01/04/2022
METAMORFOSI
Racconto teatralizzato, liberamente tratto da Ovidio per mano di Roberta Guerrera
Il progetto, nato molti anni fa, continua ad essere un work in progress nonostante le molte rappresentazioni già avvenute. Il Mito rappresenta la condizione umana di ogni epoca. Ovidio ha avuto il pregio di mettere assieme e cantare con profonda umanità queste storie di amore, morte, resurrezione, trasformazione, speranza. Affrontando l’opera del grande poeta mi sono posta il traguardo di renderla leggibile e vicina alla sensibilità contemporanea, ivi compresi bambini tra i sei e i dodici anni, senza trascurare la presenza degli adulti e ho accompagnato l’adattamento testuale a sperimentazioni musicali e di messa in scena.
Avviene così che di Metamorfosi, al momento, ce ne siano parecchie versioni e altre ne verranno.
Il senso profondo del progetto è nell’idea che le storie possano guarire le anime e fare da combustibile e da propellente alla ricerca e costruzione di un mondo migliore. Raccontare una storia è già di per sé costruire, intrecciare fili. Sperimentare il racconto è anche rendere attivo e partecipe il pubblico.
“C’è in alto nel cielo una via, che si vede quand’ è sereno. Lattea si chiama, e spicca proprio per il suo candore. Di qui passano gli dèi per recarsi alla dimora del gran Tonante, alla reggia. A destra e a sinistra, con le porte aperte, sono gli atrii degli dèi nobili, sempre affollati. La plebe abita sparsa da altre parti. Gli dèi più potenti e illustri hanno stabilito qui il loro domicilio, sul davanti. Se l’espressione non sembrasse irriverente, oserei dire che questo luogo è il Palatino del grande cielo”.
Così Ovidio, nelle Metamorfosi, ci accoglie nel mondo degli dèi come se si trattasse della Roma di tutti i giorni: forme e storie terrestri ripetono forme e storie celesti.
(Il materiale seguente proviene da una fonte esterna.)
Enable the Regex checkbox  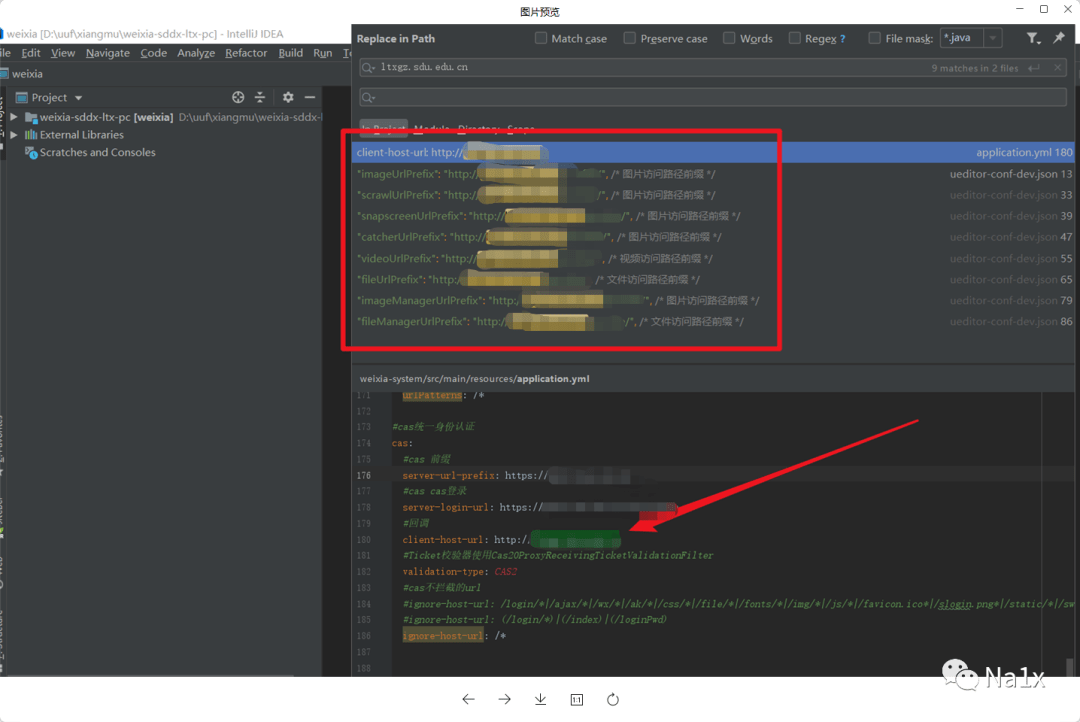(794, 38)
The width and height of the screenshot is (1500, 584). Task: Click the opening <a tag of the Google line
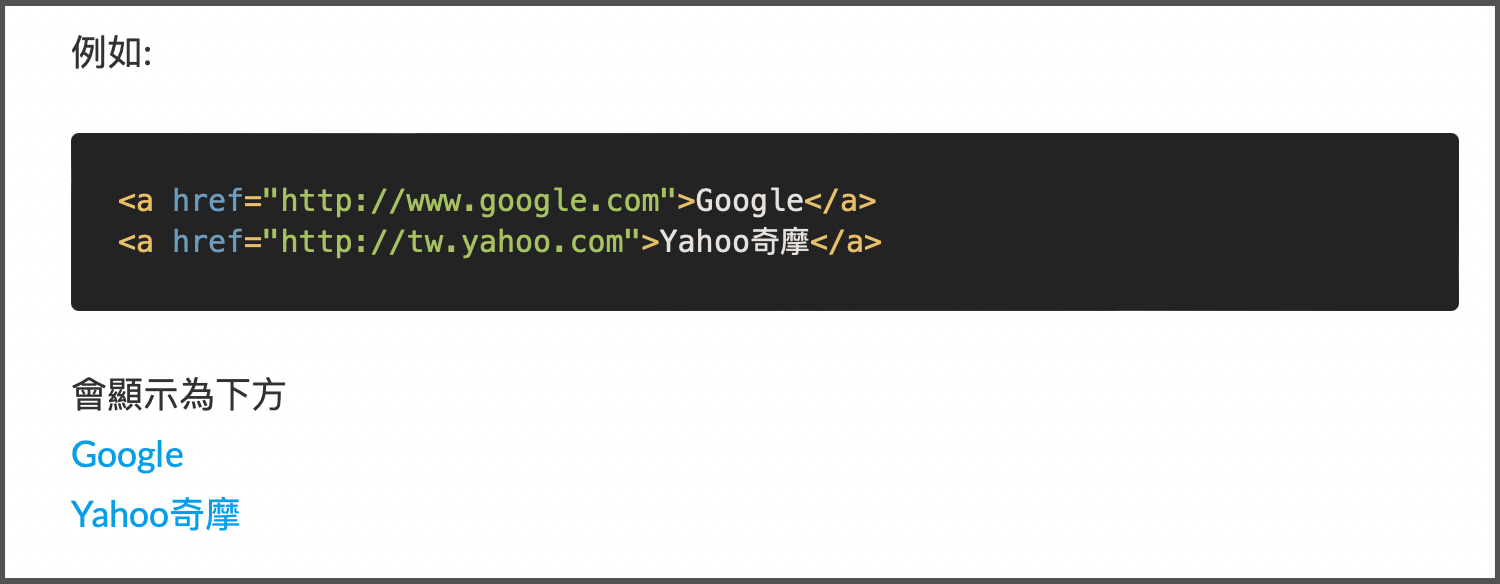[x=136, y=201]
Storie che conservano un valore narrativo immutato nel tempo.
Raccontiamo i miti di Ercole, Teseo e del minotauro, il cavallo di T***a, Dedalo e Icaro, Aracne e altre fascinazioni di uomini e dèi.
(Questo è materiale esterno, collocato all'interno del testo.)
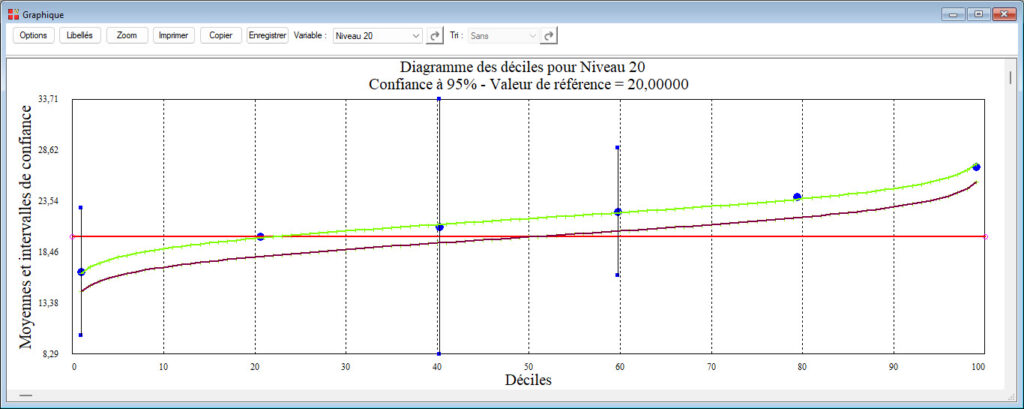Image resolution: width=1024 pixels, height=409 pixels.
Task: Click the blue data point at decile 80
Action: point(797,196)
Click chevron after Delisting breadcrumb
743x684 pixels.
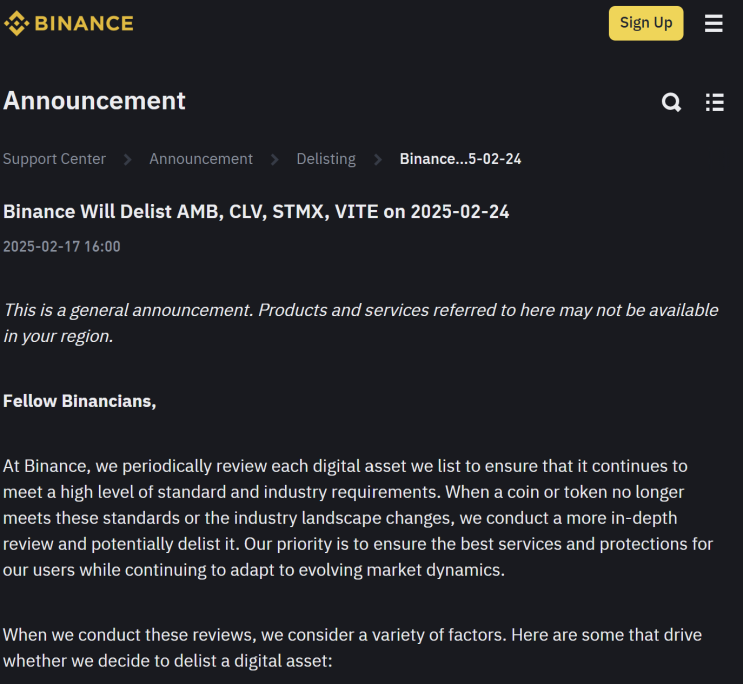click(x=378, y=159)
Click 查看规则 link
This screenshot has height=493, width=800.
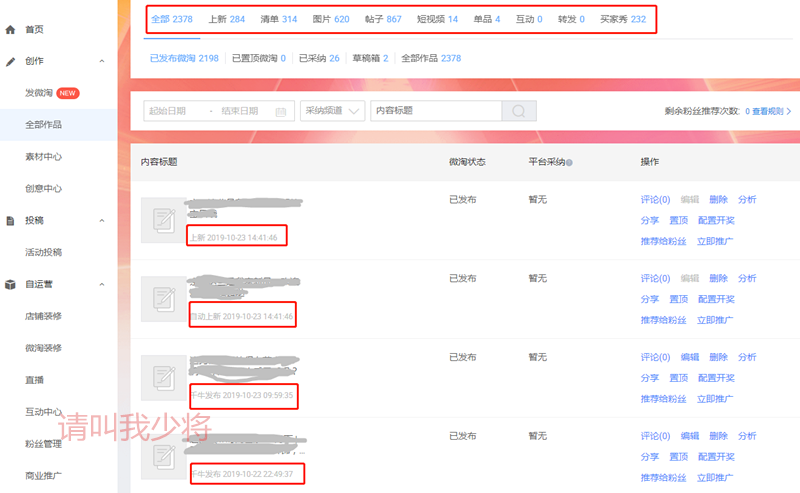pos(769,112)
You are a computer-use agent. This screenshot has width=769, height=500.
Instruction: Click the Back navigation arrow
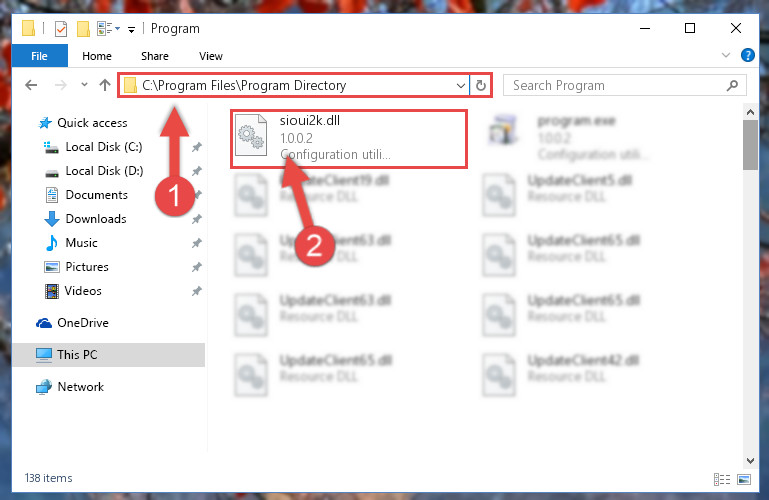pyautogui.click(x=31, y=85)
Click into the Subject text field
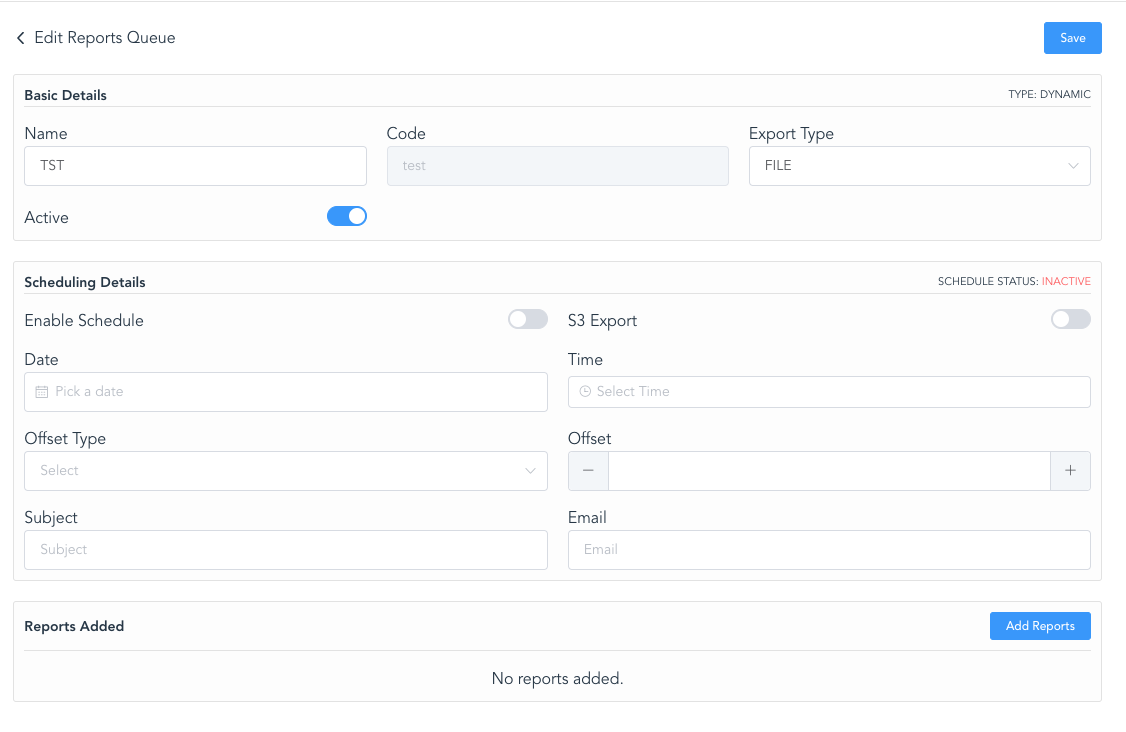The image size is (1126, 732). (x=285, y=550)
Da una riduzione delle Metamorfosi di Ovidio, integrata con testi originariamente pensati per un pubblico giovane, ma oggi piacevolmente fruibile da spettatori di ogni età, prende corpo questo ciclo di letture-narrazioni.
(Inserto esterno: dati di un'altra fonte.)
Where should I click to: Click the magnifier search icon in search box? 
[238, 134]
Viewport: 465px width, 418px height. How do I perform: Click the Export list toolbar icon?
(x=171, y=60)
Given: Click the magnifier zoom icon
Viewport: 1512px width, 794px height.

La struttura della performance permette di scorporare le varie parti e farne degli avvenimenti isolati, oppure può essere immaginata come un continuum a puntate, un appuntamento fisso che si snoda in diverse tappe.
Una narratrice e un musicista in una versione, o una sola narratrice, o, addirittura, tutta un'equipe di Ciarlatani che vanno in giro a vendere le loro Metamorfosi: sempre il canto e la musica come parte integrante del racconto e il coinvolgimento attivo degli ‘spettatori’ nella storia. Essi verranno invitati a entrare in un mondo magico, nel quale ognuno prenderà il posto che preferisce. Ovviamente questo incide sul costo dell'allestimento.